[RECORDS FOR THIS TASK Boundary: Start]

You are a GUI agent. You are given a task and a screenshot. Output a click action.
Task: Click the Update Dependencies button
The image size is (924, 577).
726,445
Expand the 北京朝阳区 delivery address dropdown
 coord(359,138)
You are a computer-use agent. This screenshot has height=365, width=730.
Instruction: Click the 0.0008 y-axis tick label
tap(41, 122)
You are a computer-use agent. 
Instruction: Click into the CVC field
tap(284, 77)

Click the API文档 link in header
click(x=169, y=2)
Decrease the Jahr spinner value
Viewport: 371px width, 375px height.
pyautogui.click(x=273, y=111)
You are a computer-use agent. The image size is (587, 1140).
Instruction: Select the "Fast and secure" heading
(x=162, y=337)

[RECORDS FOR THIS TASK Boundary: End]
[RECORDS FOR THIS TASK Boundary: Start]

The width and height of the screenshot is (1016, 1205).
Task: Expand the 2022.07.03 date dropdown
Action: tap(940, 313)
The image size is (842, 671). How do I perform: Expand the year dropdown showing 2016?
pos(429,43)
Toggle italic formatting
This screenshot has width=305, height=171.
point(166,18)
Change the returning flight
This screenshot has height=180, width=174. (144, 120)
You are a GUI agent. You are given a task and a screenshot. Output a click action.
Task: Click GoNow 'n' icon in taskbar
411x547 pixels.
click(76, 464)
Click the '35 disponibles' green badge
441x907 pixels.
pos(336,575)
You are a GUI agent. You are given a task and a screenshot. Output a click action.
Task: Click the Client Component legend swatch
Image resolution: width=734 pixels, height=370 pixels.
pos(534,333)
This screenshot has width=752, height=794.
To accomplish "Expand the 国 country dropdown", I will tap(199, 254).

[RECORDS FOR THIS TASK Boundary: End]

→ **YOUR GOAL**: Within the material above, show every line that includes "computer".

→ **OUTPUT**:
You are a computer-use agent. This screenshot has height=365, width=730.
You are a computer-use agent. 
You are a computer-use agent. The image size is (587, 1140).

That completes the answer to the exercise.